* What the task requires
Answer these questions about the passage on how a blog post is born:
1. What project's website does the passage discuss?
2. According to the passage, what do websites done well use up a lot of?
3. Whom was the writer usually waiting for during those lost blocks of time?

* Given passage
+++++

How a blog post is born

Sharing progress as it unfolds is an important part of Project Calorie Fountain’s DNA, which means not only building this website, but also keeping it up to date. But if there's one thing my years of experience have taught me, it's that websites done well suck up a lot of time, so if I want to have any bandwidth left for the actual research, I need to come up with a way to manage this site without letting it cut into my working time. Let's take a look at the architectural choices I’ve made to deliver on that, and the reasons I made them.


As a guy with lots of projects on the go, I used to be frustrated by all those little lost blocks of time where I found myself waiting for someone, unable to do anything productive with the time. Usually it was waiting for my wife or kids to return to the car from whatever errand I'd driven them to, but then I found a way to turn all that waiting time into a beehive of productivity.

+++++

* Record extracts
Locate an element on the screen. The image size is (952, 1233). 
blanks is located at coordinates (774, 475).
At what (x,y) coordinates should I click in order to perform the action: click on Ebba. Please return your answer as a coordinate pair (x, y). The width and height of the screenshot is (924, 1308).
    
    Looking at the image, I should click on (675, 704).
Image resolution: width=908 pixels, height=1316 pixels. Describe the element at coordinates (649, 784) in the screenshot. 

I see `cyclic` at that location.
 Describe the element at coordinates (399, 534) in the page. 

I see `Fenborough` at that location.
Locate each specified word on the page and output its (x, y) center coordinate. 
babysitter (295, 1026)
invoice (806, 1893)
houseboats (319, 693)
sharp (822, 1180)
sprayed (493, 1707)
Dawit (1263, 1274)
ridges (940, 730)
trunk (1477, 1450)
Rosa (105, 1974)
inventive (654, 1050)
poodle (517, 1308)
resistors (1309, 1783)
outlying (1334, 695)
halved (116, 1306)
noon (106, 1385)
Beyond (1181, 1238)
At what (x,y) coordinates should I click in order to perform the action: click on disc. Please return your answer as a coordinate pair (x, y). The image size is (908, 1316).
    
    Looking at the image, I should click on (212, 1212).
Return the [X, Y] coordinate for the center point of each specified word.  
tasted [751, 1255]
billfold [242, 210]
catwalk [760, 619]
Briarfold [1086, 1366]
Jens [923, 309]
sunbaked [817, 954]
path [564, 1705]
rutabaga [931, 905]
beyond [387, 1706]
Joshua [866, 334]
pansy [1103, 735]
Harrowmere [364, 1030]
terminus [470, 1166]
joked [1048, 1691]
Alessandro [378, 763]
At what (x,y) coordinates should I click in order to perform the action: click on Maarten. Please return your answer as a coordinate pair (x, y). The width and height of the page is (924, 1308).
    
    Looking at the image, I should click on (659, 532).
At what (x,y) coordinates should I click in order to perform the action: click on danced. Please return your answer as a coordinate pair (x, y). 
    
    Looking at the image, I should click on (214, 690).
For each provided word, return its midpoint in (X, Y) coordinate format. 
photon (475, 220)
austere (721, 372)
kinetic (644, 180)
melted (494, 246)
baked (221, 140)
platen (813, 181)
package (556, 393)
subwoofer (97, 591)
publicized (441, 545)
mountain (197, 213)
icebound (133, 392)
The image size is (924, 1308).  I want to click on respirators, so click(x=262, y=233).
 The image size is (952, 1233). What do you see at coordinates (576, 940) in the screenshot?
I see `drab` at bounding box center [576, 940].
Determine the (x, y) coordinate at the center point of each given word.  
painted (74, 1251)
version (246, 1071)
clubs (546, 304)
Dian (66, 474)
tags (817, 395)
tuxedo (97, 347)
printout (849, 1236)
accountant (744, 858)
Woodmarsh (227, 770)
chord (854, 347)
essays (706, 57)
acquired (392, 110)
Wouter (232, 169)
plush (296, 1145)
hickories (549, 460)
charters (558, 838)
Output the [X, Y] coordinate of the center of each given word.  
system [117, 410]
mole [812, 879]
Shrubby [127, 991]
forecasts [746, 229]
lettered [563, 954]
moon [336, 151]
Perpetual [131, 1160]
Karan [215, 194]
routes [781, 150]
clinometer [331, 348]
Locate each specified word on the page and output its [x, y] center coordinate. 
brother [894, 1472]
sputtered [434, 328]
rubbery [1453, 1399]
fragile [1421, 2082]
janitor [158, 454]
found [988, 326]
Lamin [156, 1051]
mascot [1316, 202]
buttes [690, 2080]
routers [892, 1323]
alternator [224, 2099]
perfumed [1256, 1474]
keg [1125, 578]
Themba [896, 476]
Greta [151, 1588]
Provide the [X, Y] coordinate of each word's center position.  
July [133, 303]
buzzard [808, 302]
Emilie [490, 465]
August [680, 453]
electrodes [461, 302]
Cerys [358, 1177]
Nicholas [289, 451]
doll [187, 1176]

+++++

* Reply
1. Project Calorie Fountain
2. Time
3. The writer's wife or kids, returning to the car from an errand